Die Beteiligung im ganzen Land zeigte die Bedeutung der Abstimmung. »Es gibt viel mehr Interesse
an der Politik als früher«, meinte beispielsweise Ramon Valles Rodriguez, Wahlvorstand im
wohlhabenden Stadtteil Chacau im Osten von Caracas gegenüber dem ND. In seinem Wahllokal
gaben etwa drei Viertel der eingeschriebenen Wähler ihre Stimme ab, in anderen Teilen von
Caracas waren es bis zu 80 Prozent. Im ganzen Land waren es auch aufgrund von heftigen
Regenschauern am Sonntagnachmittag etwas weniger, gut zwei Drittel kamen zur Stimmabgabe,
ein Anteil, der sonst nur bei Präsidentschaftswahlen erreicht wird.
* Aus: Neues Deutschland, 28. September 2010
Chávez fordert Gegner heraus **
Venezuelas Präsident Hugo Chávez hat die Opposition aufgefordert, ein Amtsenthebungsreferendum gegen ihn anzustrengen. »Wenn ihr die Mehrheit seid, dann beruft eine Volksabstimmung ein«, lud der Staatschef seine Gegner ein. »Wartet nicht zwei Jahre. Das ist doch wie beim Boxen: Wenn du gewinnst, greif an.« Nach den Parlamentswahlen am vergangenen Sonntag hatten Sprecher des Oppositionsbündnisses »Tisch der demokratischen Einheit« mit Blick auf die regulär Ende 2012 stattfindenden Präsidentschaftswahlen erklärt, der Ausgang der Abstimmung sei der Anfang vom Ende der Regierung Chávez. Um ein Referendum für eine vorzeitige Absetzung des Staatschefs zu erreichen, müßten die Regierungsgegner die Unterschriften von 20 Prozent der venezolanischen Wahlberechtigten sammeln. Bei der Wahl am Sonntag hatten das Oppositionsbündnis sowie die aus dem linken Lager ausgescherte Partei Heimatland für alle (PPT) etwas mehr Stimmen gewonnen als die Unterstützer der Regierung. Durch die regionale Verteilung dieser Stimmen erreichten diese jedoch eine deutliche absolute Mehrheit in der Nationalversammlung.
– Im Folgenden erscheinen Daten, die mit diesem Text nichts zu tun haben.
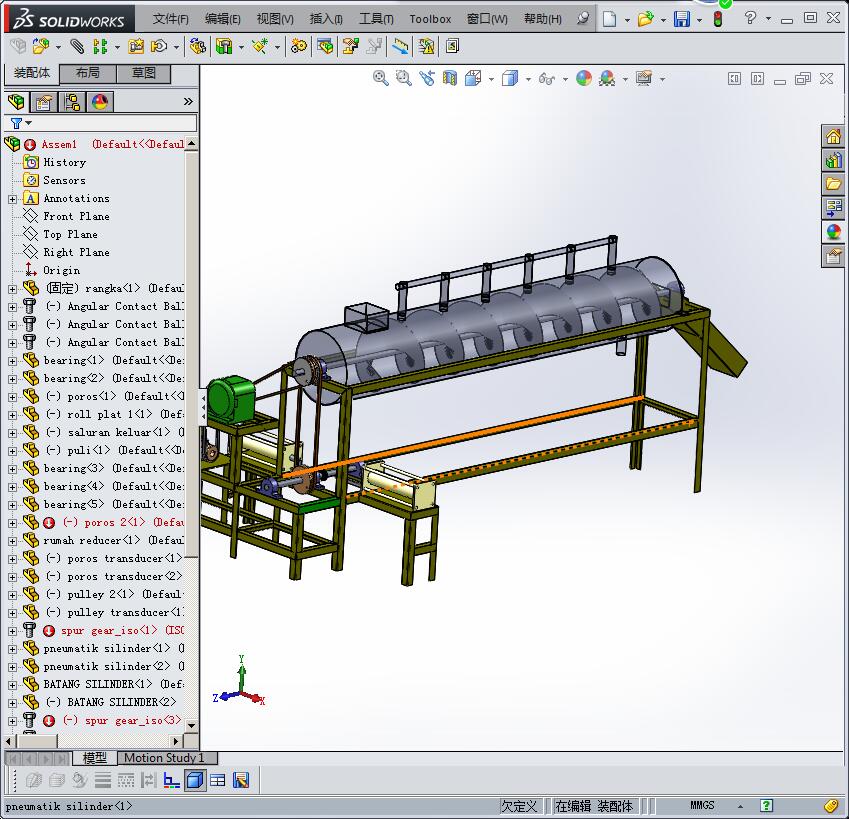Click the Section View icon
Viewport: 849px width, 819px height.
(x=450, y=78)
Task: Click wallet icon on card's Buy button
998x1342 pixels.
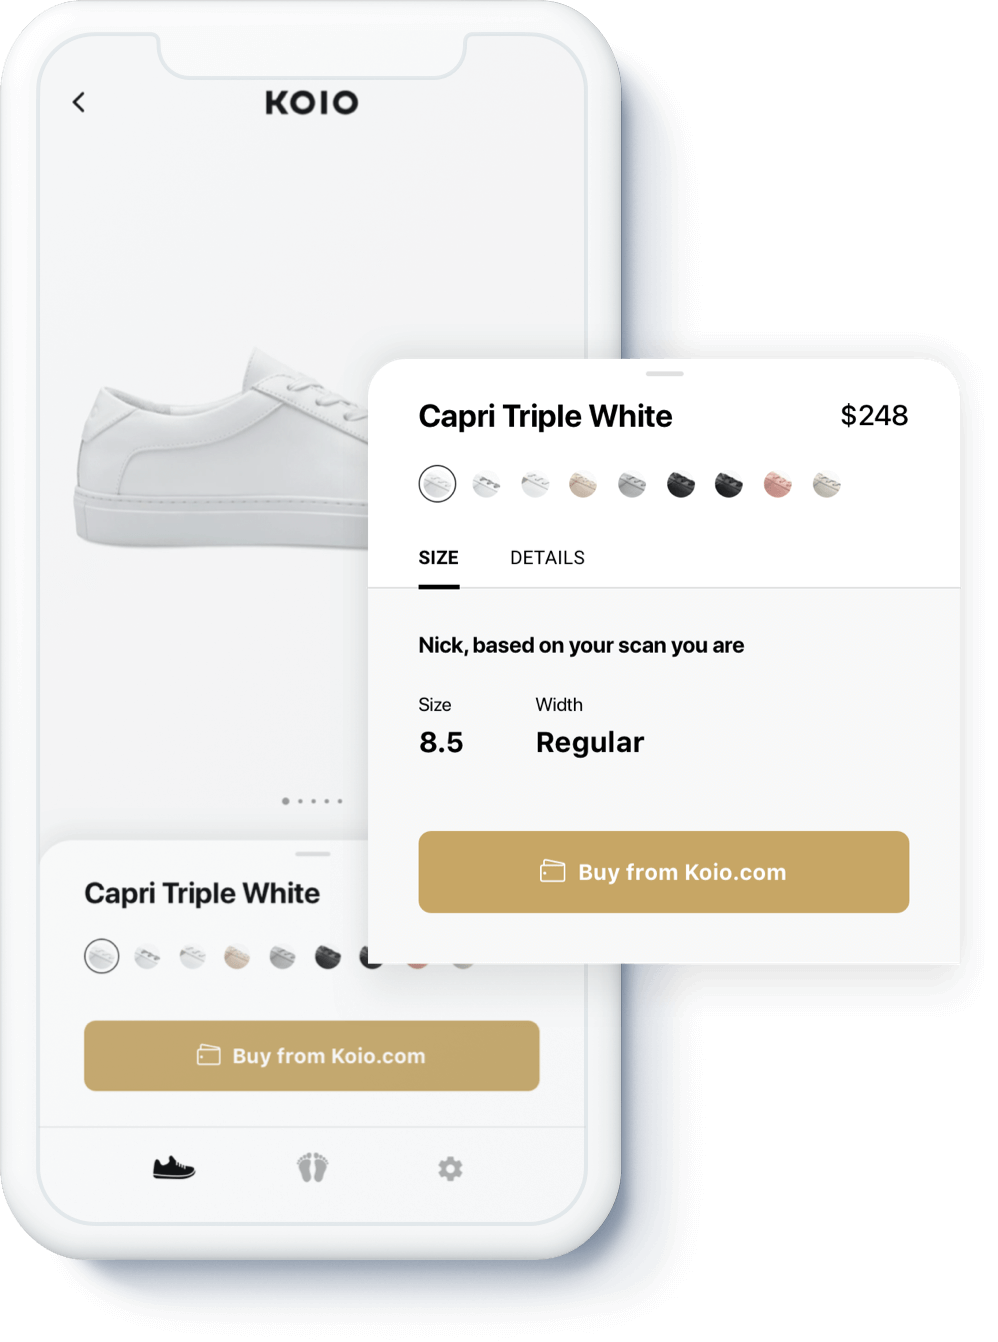Action: (553, 871)
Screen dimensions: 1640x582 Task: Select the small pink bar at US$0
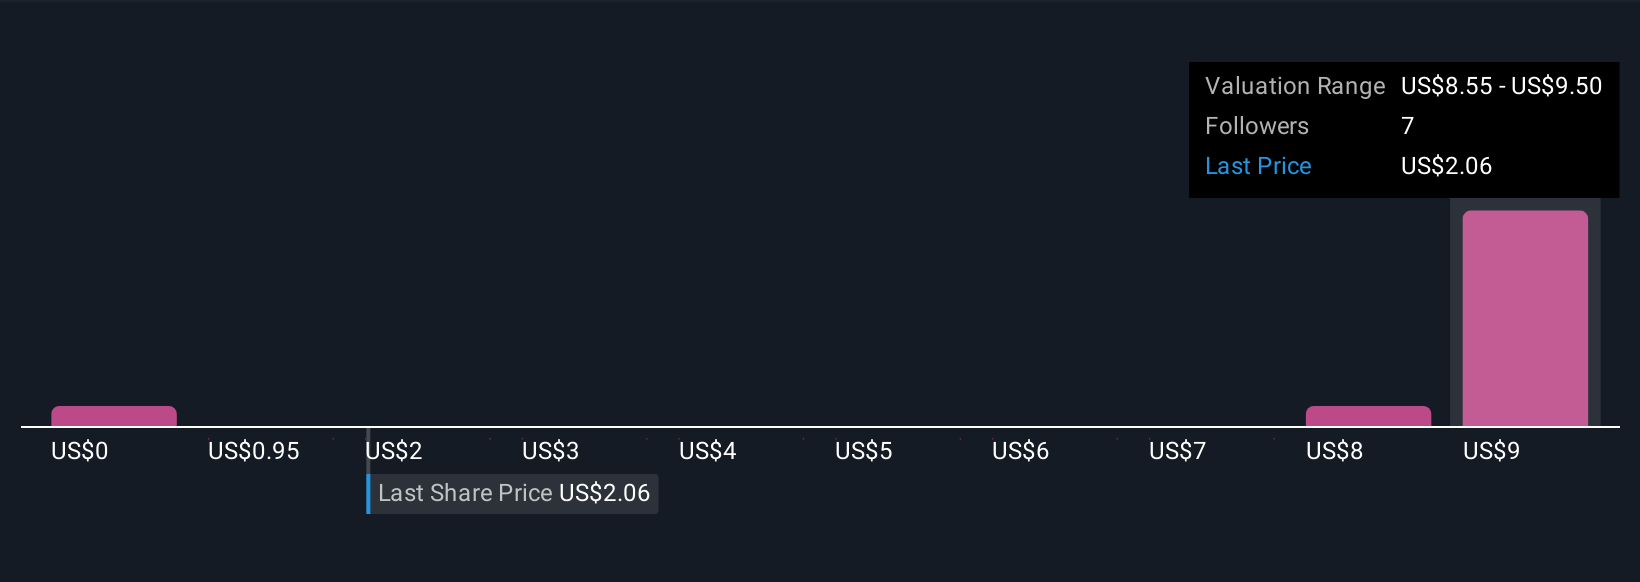(x=114, y=416)
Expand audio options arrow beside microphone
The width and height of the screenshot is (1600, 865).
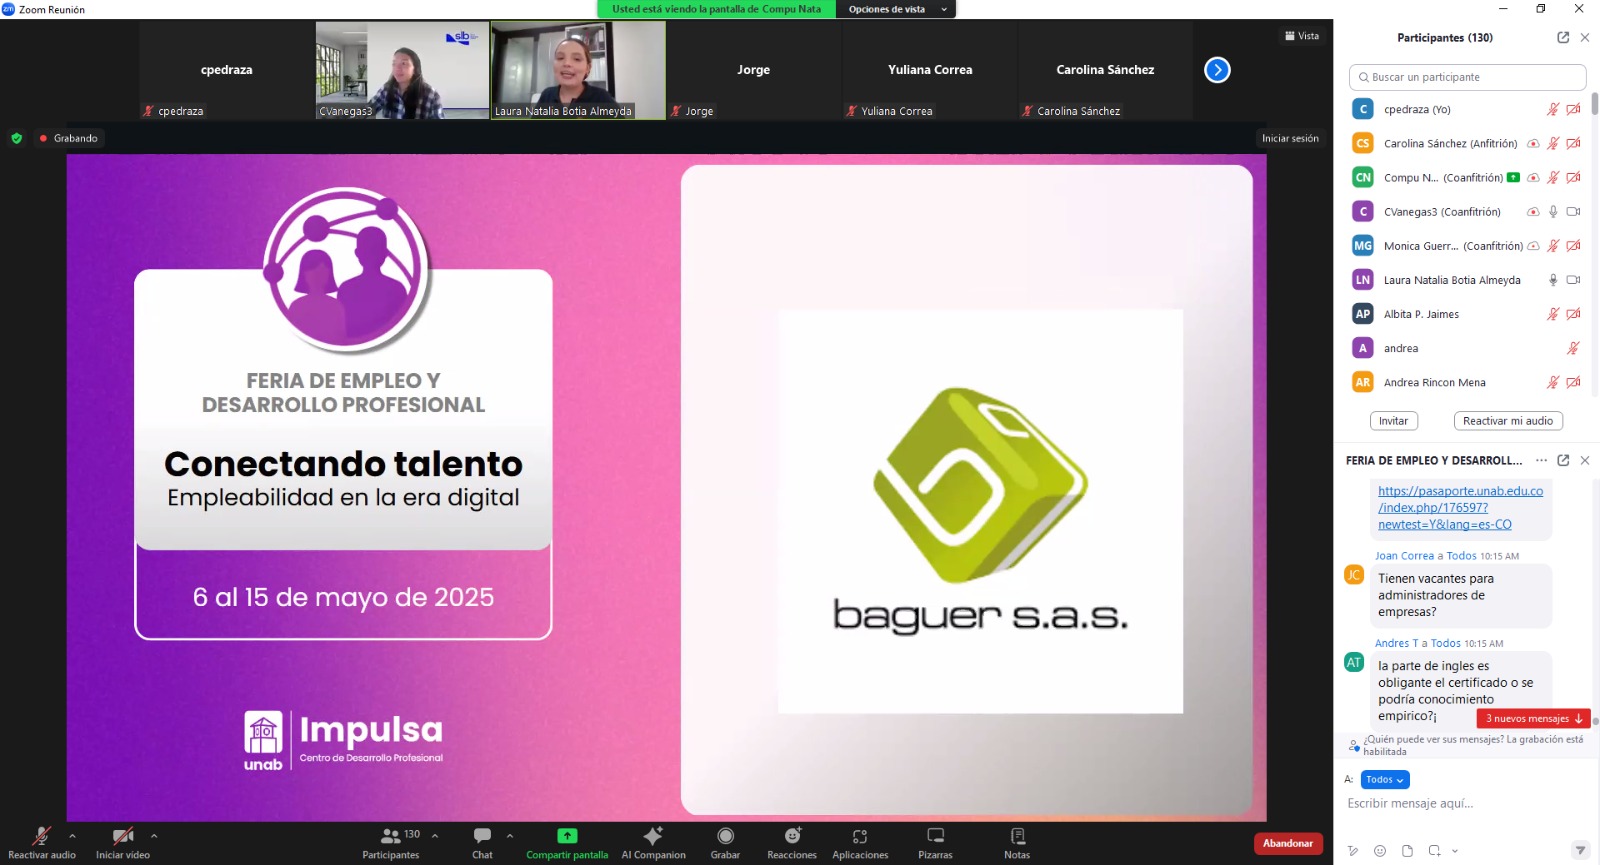coord(72,835)
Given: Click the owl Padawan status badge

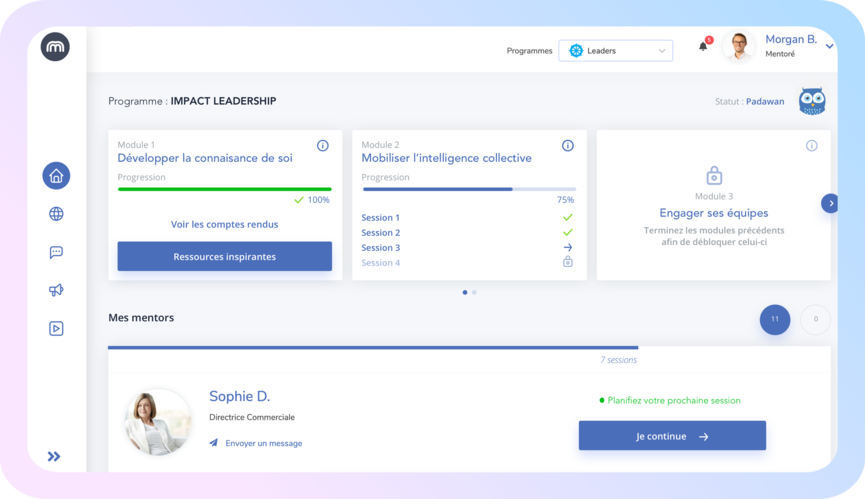Looking at the screenshot, I should point(811,101).
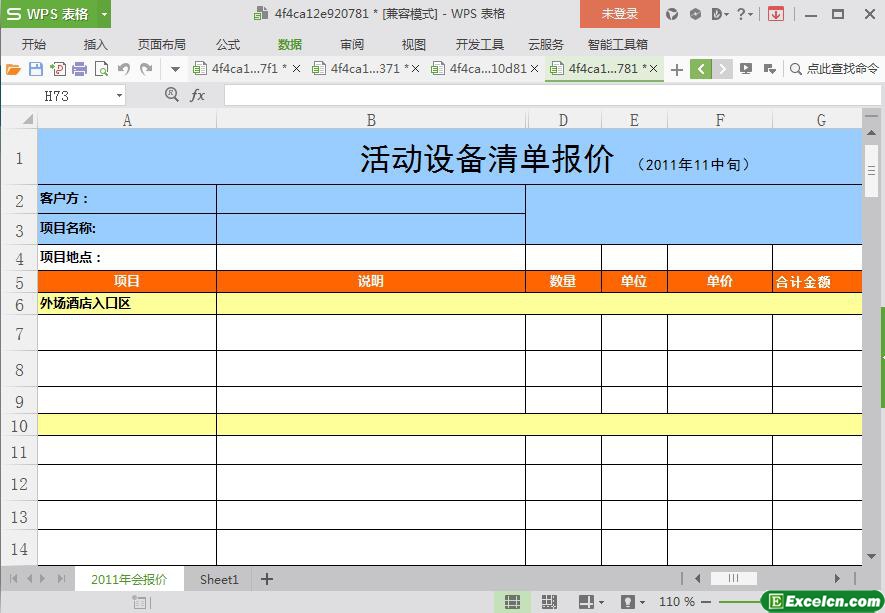Open the 插入 ribbon tab
This screenshot has height=613, width=885.
click(96, 44)
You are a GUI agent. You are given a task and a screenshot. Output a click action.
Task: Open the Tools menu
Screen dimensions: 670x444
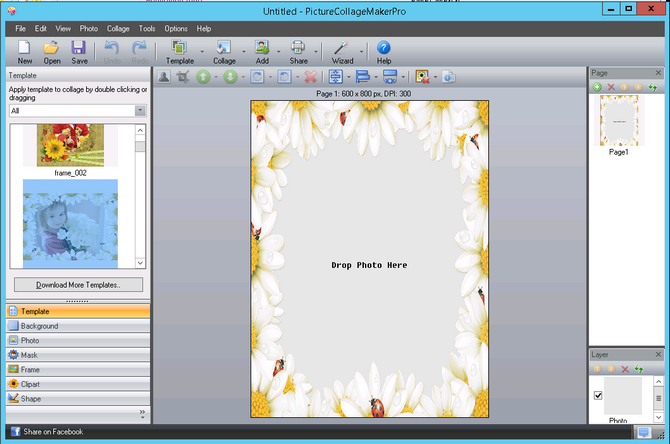[x=147, y=29]
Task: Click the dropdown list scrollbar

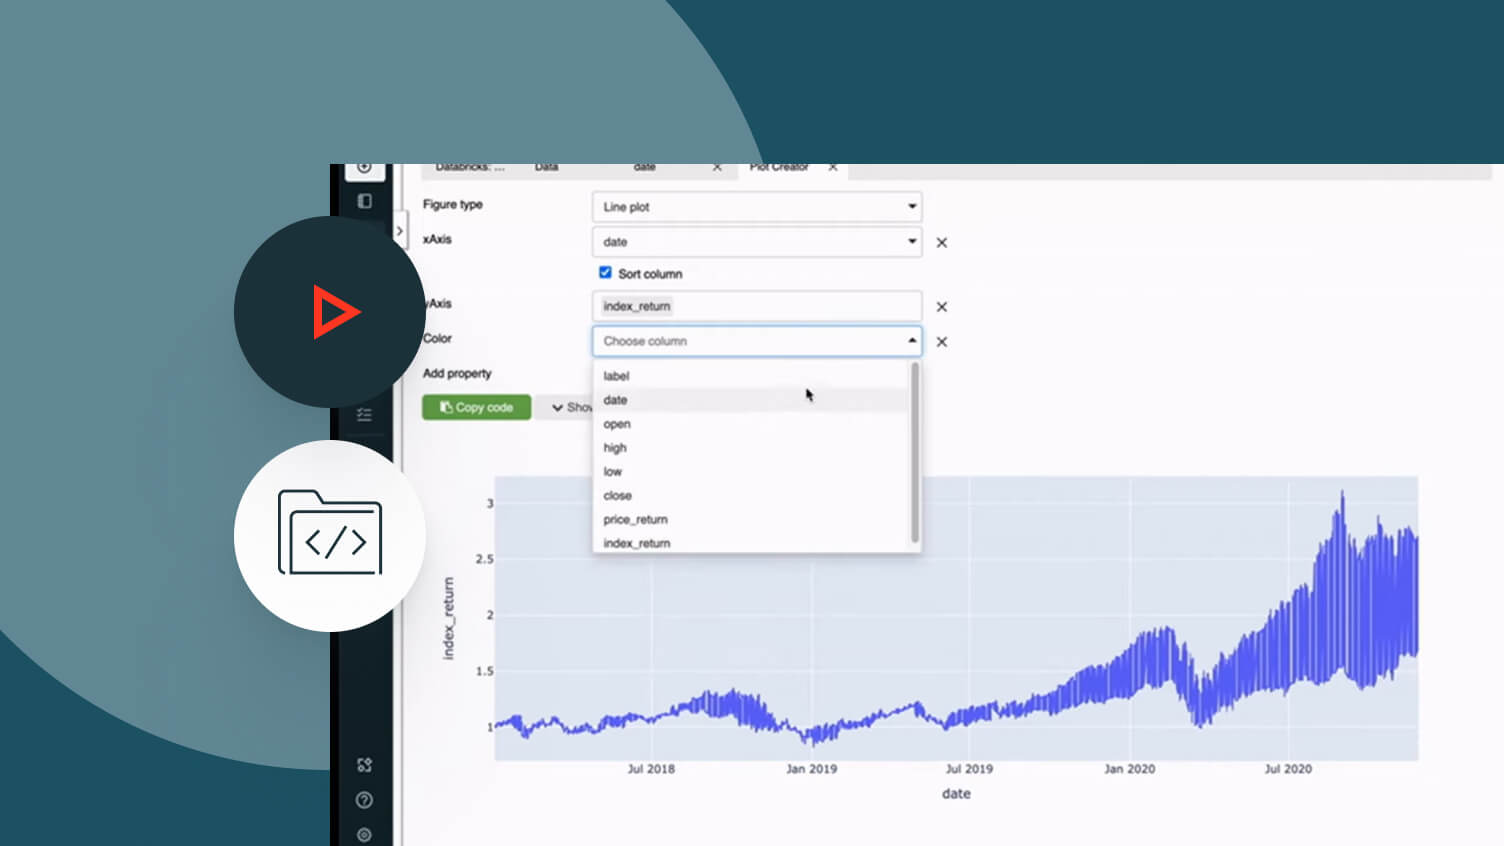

Unterdessen wächst der Druck auf die bisherigen Abgeordneten, die letzten Wochen ihrer Amtszeit bis zum 15.Dezember zu nutzen, um noch über möglichst viele Gesetze abzustimmen und ihre Zweidrittelmehrheit auszunutzen, bevor die Vertreter der Opposition ihre Sitze einnehmen. So forderte die Kommunistische Partei Venezuelas (PCV), noch in diesem Jahr über das lange diskutierte Arbeitsgesetz abzustimmen. »Die Ausarbeitung des Gesetzes ist fertig, es fehlt der politische Wille«, heißt es in einer Erklärung der Organisation, die zur Parlamentswahl ein Bündnis mit der von Hugo Chávez geführten Vereinten Sozialistischen Partei Venezuelas (PSUV) gebildet hatte und bei der Wahl einen regulären und fünf Ersatzabgeordnetensitze errungen hat. Das maßgeblich von den Kommunisten und linken Gewerkschaften initiierte Gesetz sieht unter anderem die Schaffung sozialistischer Arbeiterräte in den Betrieben vor.